Mother Goose on Gander Mother Goose depicted in flowing habit, with tall, tapering, pointed cap and crutch. Her pointed nose and chin are carefully rendered not to appear unattractive, however characteristic of witches, and she appears to be smiling enigmatically. She sits comfortably on the broad back of a gander, whose busy wings are easily capable of transport. Despite her smile, Mother Goose seems pensive and preoccupied, her eye on the scene below. The gander's features, directed ahead, express vitality and animal force. Although the composition is simple, the tonalities in the modeling of the bird and the folds of Mother Goose's dress heighten the exhilaration of flight conveyed by the exuberant bird. The design contains an interesting ambiguity. Mother Goose's position on the gander's back allows that the webbed feet underneath the bird may belong either to him, or to her. They are figuratively joined at the feet (like poet and reader). The serried lines behind the gander's body convey the darkness of the world that Mother Goose has left, yet keeps careful watch over. Flying at night, Mother Goose and gander thus may symbolize dreams or nightmare. The comparatively few lines shaping the clouds framed between the large V of the gander's wings may suggest a higher, more enlightened realm, perhaps the luminous truths of dreams (or childhood). Mother Goose's upward-pointing hat lifts the reader's eyes above the clouds and beyond the picture. If it was true, as Lewis Mumford says, that "American history is haunted by nightbirds in the nineteenth century" (Mumford, 99). this Mother Goose is a noticeably benign--even angelic--variety.
![]() Figure 2 - Cover illustration (proof) Mother Goose's Melodie's [sic]
Chromatic color wood engraving
Probably a cover; book unidentified. Mother Goose's importance is conveyed by a number of elements in this illustration--by her disproportionate size, the grave seriousness of her expression and the elaborate calligraphy in which her name--the first part of the title--is rendered. In addition, at this time chromo-xylography--printing colors by means of multiple woodblocks--was very rare in America. The presentation of Mother Goose in black and red contributes to the sense of eminence surrounding Mother Goose in this illustration. ![]() Figure 3 - Cover illustration (proof)Mother Goose's Melodies
Monochromatic wood engraving
This anonymous artist (possibly Justin H. Howard) depicts Mother Goose as a grandmotherly, anthropomorpic, fowl, a conflation of Shubael Child's matron and a goose. Her cap and shawl imply a degree of sensitivity to suffering, and endurance, while her glasses and apron convey mundane, household, concerns.
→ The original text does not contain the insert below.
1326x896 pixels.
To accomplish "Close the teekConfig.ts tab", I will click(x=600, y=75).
Perhaps these props imply that Mother Goose's rhymes serve pragmatic ends, teaching social values and helping to preserve order, which is exhibited by the well-behaved children gathered by her chair. The most prominent figure among the group of children is a serious boy with his arm draped protectively around his sister's waist, demonstrating that the mere presence of Mother Goose is sufficient to promote constructive behavior--or to lead headstrong youth away from the brutalities of war. (The grinning face placed beneath the learned bird's left spectacle may suggest that this book is however not without its jollier moments.) While five children gather together on one side of the central figure, another child, seemingly younger than the others, sits apart, a book in her lap. This figure (her eyes gaze down upon the McLoughlin Bros. imprint), alludes unmistakably to the young children who may read the text. The intention of the illustration, to emphasize a didactic, practical, side to nursery rhymes is further conveyed by the shading and subtle left-handed, three dimensional perspective of the engraved title.
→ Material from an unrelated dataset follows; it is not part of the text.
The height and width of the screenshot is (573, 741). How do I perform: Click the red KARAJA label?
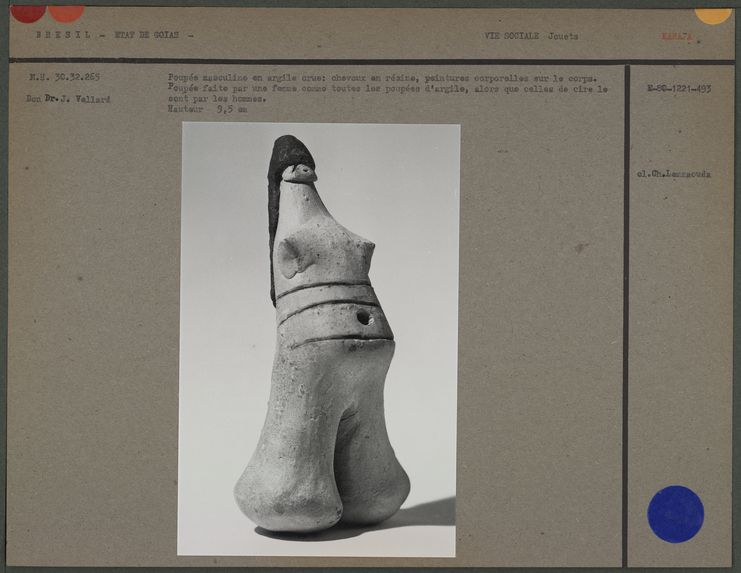click(677, 37)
Figure 4 - Cover illustration (proof) Mother Goose Old Style
Key block of a chromoxylograpic wood engraving
Illustrator and engraver unknown (ca. 1865-1870) For this small reprint of rhymes and engravings (some twenty years old), the illustrator has copied a familiar motif of the airborne witch riding a forceful gander through the clouds. This figure carries two crutches rather than the single crutch depicted in figure 1; the protruberance of her features and clenched hand suggest a greater assertiveness; her slender figure, perhaps wizened with age, contrasts agreeably with the fat goose/gander as well as the convex clouds behind her.
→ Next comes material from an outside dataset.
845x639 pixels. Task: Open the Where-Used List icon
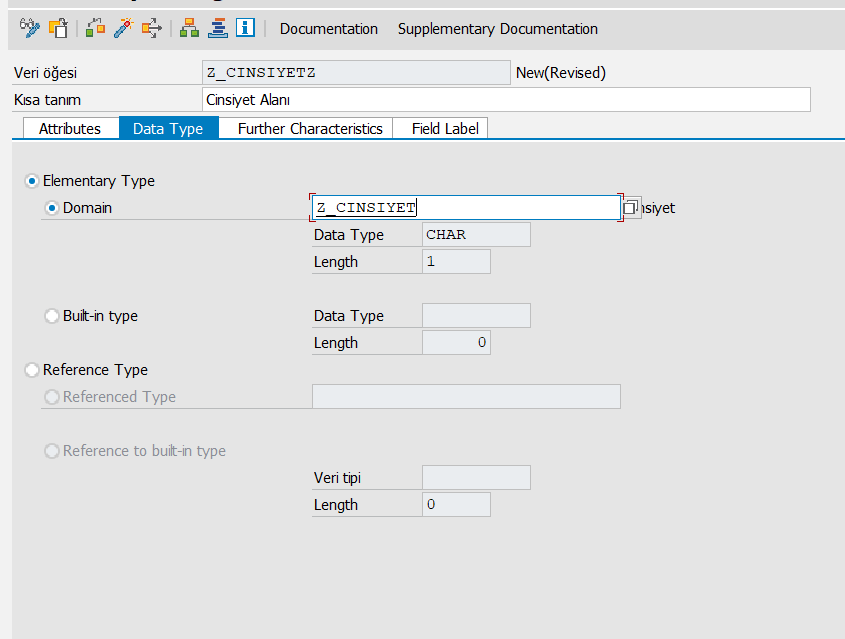[151, 29]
Figure 5 - Cover illustration (book) Mother Goose's Melodies
Colored wood engraving
An example of the ambiguous, vaguely sinister character of post-bellum Mother Goose is this depiction of her as a gaudily appareled, garrishly made up, old woman with a plump goose strutting along beside her. The McLoughlin Bros. equipped their shape-book Mother Goose with a pair of crutches, imparting an awkwardness and vulnerability to this otherwise overpowering figure. Her red and blue costume, which appears to be intended for purely commercial purposes to spruce up the illustration, recalls the early nineteenth century English concept of Mother Goose as a stage figure, while her level gaze recalls the frightening lunar vision of Alexander Anderson.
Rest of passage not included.